* **Requirement**: The records that follow are to be transcribed exactly.

####

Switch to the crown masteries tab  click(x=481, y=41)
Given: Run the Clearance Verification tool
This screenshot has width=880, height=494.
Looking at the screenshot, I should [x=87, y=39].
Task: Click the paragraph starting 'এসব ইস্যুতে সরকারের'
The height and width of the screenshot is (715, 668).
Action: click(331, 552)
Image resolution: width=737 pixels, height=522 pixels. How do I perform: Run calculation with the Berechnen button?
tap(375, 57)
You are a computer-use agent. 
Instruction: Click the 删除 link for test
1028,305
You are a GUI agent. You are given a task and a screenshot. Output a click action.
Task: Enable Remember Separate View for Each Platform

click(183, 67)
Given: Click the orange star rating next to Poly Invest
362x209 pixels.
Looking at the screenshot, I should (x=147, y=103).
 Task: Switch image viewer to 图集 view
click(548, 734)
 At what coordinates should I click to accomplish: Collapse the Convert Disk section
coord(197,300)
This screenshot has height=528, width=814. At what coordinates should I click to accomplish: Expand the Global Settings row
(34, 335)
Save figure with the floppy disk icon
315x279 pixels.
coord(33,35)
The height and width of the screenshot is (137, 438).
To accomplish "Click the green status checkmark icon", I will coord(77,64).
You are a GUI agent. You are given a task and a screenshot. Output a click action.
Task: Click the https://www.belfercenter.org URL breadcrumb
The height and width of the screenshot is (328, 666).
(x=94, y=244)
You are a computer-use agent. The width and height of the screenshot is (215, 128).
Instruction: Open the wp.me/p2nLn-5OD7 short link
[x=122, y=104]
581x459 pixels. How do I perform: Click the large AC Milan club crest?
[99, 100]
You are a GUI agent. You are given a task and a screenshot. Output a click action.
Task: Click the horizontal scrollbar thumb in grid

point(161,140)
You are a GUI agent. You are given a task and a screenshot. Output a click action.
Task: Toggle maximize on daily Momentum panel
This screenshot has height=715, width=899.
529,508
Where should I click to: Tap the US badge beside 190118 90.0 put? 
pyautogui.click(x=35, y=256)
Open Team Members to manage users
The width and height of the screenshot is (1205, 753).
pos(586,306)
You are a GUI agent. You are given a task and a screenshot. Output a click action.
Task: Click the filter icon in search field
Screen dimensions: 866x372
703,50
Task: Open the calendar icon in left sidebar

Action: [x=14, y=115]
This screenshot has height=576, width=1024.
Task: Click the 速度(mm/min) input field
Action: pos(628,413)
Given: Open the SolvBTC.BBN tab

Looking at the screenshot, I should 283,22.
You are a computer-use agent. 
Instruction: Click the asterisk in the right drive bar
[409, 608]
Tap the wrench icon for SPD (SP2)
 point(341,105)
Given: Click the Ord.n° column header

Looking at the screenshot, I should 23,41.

####

* **Response box**:
Switch to the crown masteries tab  click(x=481, y=41)
Given: Run the Clearance Verification tool
This screenshot has width=880, height=494.
Looking at the screenshot, I should [x=87, y=39].
Task: Click the paragraph starting 'এসব ইস্যুতে সরকারের'
The height and width of the screenshot is (715, 668).
Action: click(331, 552)
Image resolution: width=737 pixels, height=522 pixels. How do I perform: Run calculation with the Berechnen button?
tap(375, 57)
You are a computer-use agent. 
Instruction: Click the 删除 link for test
1028,305
You are a GUI agent. You are given a task and a screenshot. Output a click action.
Task: Enable Remember Separate View for Each Platform

click(183, 67)
Given: Click the orange star rating next to Poly Invest
362x209 pixels.
Looking at the screenshot, I should (x=147, y=103).
 Task: Switch image viewer to 图集 view
click(548, 734)
 At what coordinates should I click to accomplish: Collapse the Convert Disk section
coord(197,300)
This screenshot has height=528, width=814. At what coordinates should I click to accomplish: Expand the Global Settings row
(34, 335)
Save figure with the floppy disk icon
315x279 pixels.
coord(33,35)
The height and width of the screenshot is (137, 438).
To accomplish "Click the green status checkmark icon", I will coord(77,64).
You are a GUI agent. You are given a task and a screenshot. Output a click action.
Task: Click the https://www.belfercenter.org URL breadcrumb
The height and width of the screenshot is (328, 666).
(x=94, y=244)
You are a computer-use agent. The width and height of the screenshot is (215, 128).
Instruction: Open the wp.me/p2nLn-5OD7 short link
[x=122, y=104]
581x459 pixels. How do I perform: Click the large AC Milan club crest?
[99, 100]
You are a GUI agent. You are given a task and a screenshot. Output a click action.
Task: Click the horizontal scrollbar thumb in grid

point(161,140)
You are a GUI agent. You are given a task and a screenshot. Output a click action.
Task: Toggle maximize on daily Momentum panel
This screenshot has height=715, width=899.
529,508
Where should I click to: Tap the US badge beside 190118 90.0 put? 
pyautogui.click(x=35, y=256)
Open Team Members to manage users
The width and height of the screenshot is (1205, 753).
pos(586,306)
You are a GUI agent. You are given a task and a screenshot. Output a click action.
Task: Click the filter icon in search field
Screen dimensions: 866x372
703,50
Task: Open the calendar icon in left sidebar

Action: [x=14, y=115]
This screenshot has height=576, width=1024.
Task: Click the 速度(mm/min) input field
Action: pos(628,413)
Given: Open the SolvBTC.BBN tab

Looking at the screenshot, I should 283,22.
You are a computer-use agent. 
Instruction: Click the asterisk in the right drive bar
[409, 608]
Tap the wrench icon for SPD (SP2)
 point(341,105)
Given: Click the Ord.n° column header

Looking at the screenshot, I should 23,41.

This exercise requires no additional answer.